Task details
Go through the records and filter out every line lacking the word "Parrot"; copy the lines that remain.

Data to examine
+++++

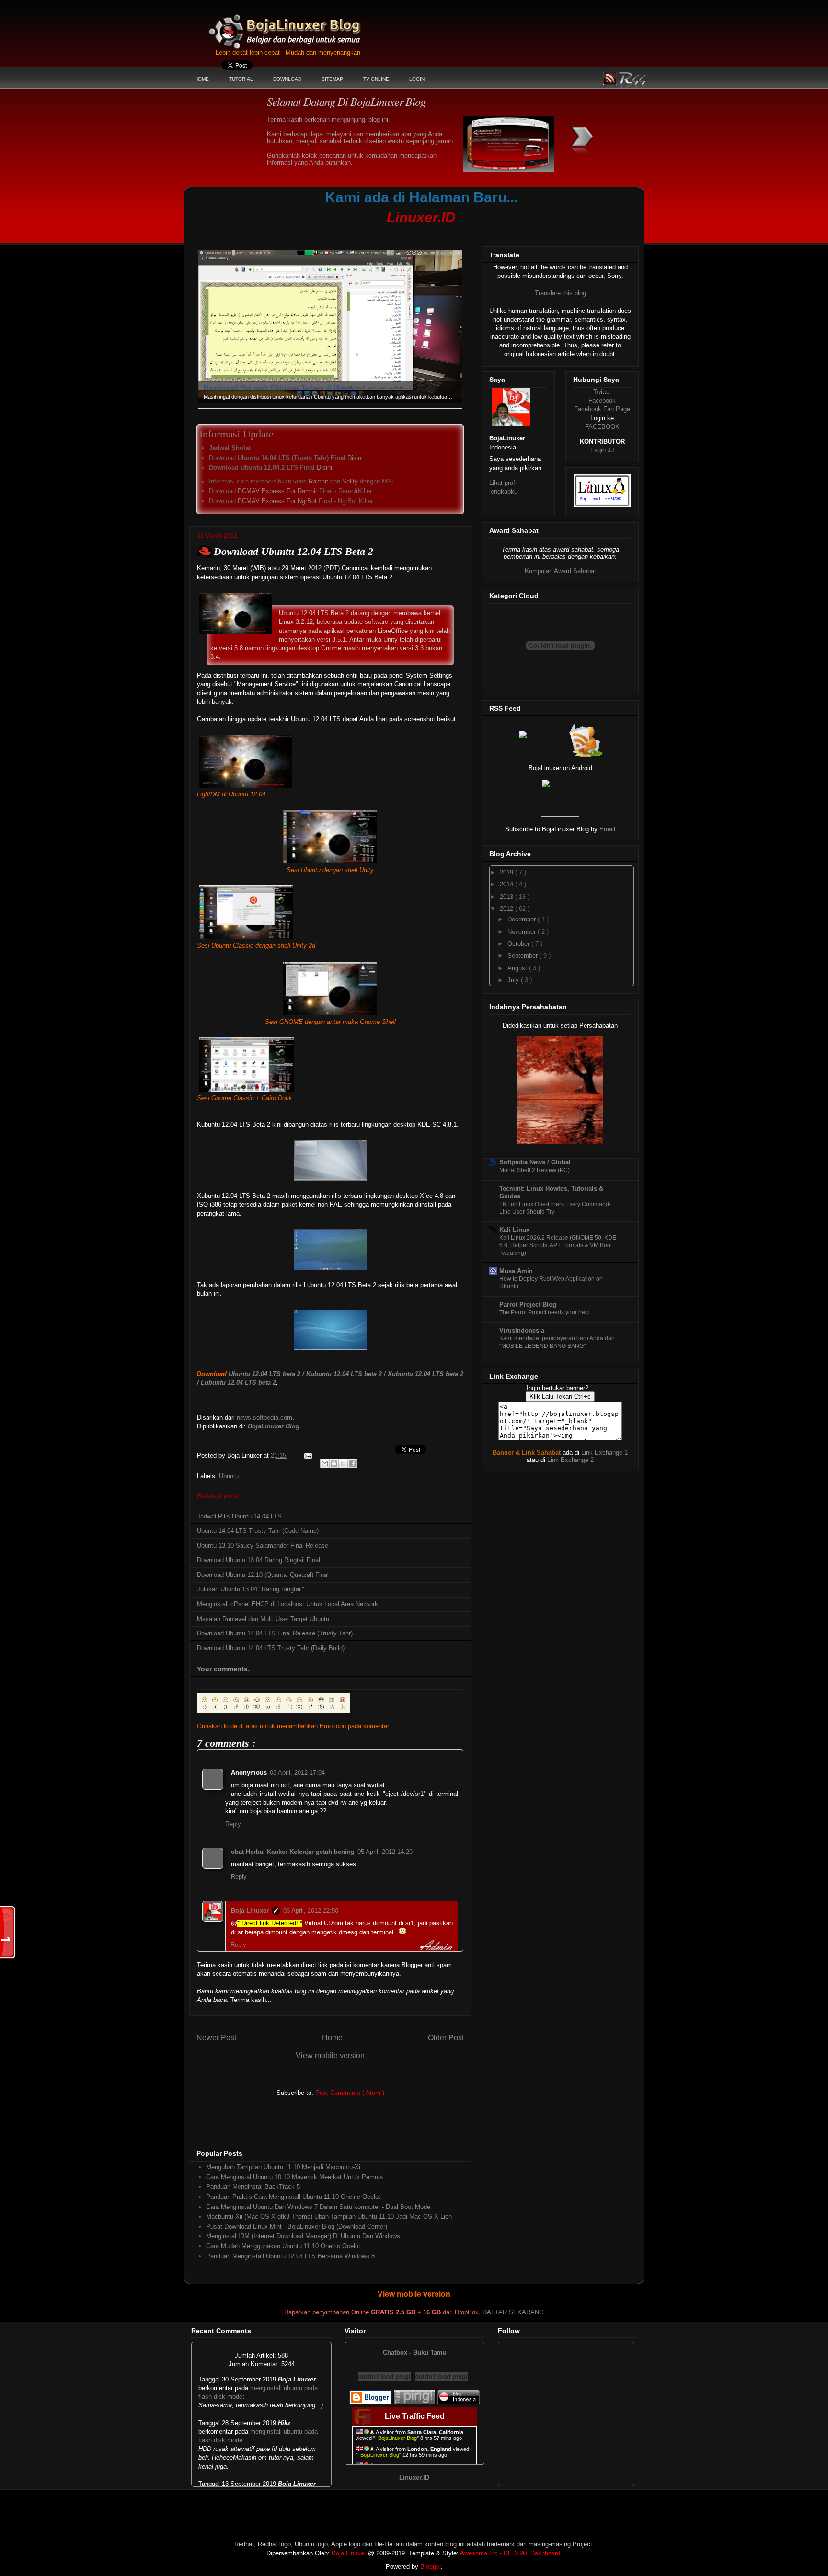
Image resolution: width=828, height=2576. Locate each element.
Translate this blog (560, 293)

+++++

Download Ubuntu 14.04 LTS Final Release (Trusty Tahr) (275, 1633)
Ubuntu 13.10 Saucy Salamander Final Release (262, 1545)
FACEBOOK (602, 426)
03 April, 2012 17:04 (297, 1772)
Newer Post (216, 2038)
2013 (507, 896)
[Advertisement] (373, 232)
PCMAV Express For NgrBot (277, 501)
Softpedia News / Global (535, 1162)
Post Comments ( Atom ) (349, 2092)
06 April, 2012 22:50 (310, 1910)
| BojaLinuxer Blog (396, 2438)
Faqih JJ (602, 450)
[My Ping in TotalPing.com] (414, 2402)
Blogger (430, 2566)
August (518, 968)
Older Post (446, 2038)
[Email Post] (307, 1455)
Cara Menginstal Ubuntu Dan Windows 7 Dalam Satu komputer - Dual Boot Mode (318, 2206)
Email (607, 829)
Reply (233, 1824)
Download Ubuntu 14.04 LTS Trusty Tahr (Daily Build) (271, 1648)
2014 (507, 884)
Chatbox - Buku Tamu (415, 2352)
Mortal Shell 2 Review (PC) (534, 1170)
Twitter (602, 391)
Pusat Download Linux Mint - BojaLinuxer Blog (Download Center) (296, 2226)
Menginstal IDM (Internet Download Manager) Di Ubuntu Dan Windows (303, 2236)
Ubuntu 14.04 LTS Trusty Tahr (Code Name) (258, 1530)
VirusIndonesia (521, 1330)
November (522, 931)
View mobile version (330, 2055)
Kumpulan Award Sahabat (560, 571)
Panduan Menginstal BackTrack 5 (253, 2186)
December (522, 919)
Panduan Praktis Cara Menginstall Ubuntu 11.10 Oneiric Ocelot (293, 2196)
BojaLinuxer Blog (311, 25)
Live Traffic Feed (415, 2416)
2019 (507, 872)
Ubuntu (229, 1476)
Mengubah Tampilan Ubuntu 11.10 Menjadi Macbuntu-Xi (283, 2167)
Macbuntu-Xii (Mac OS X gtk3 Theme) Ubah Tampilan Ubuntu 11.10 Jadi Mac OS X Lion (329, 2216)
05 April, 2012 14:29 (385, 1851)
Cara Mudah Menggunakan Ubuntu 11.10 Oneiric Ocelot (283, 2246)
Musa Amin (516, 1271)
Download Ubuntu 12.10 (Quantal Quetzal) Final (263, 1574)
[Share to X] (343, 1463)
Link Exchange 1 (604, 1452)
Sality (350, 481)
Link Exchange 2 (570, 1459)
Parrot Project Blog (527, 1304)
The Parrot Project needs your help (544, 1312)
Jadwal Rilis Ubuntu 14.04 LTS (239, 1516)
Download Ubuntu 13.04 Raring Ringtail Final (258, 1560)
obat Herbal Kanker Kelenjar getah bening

+++++

Problem solution
Parrot Project Blog (527, 1304)
The Parrot Project needs your help (544, 1312)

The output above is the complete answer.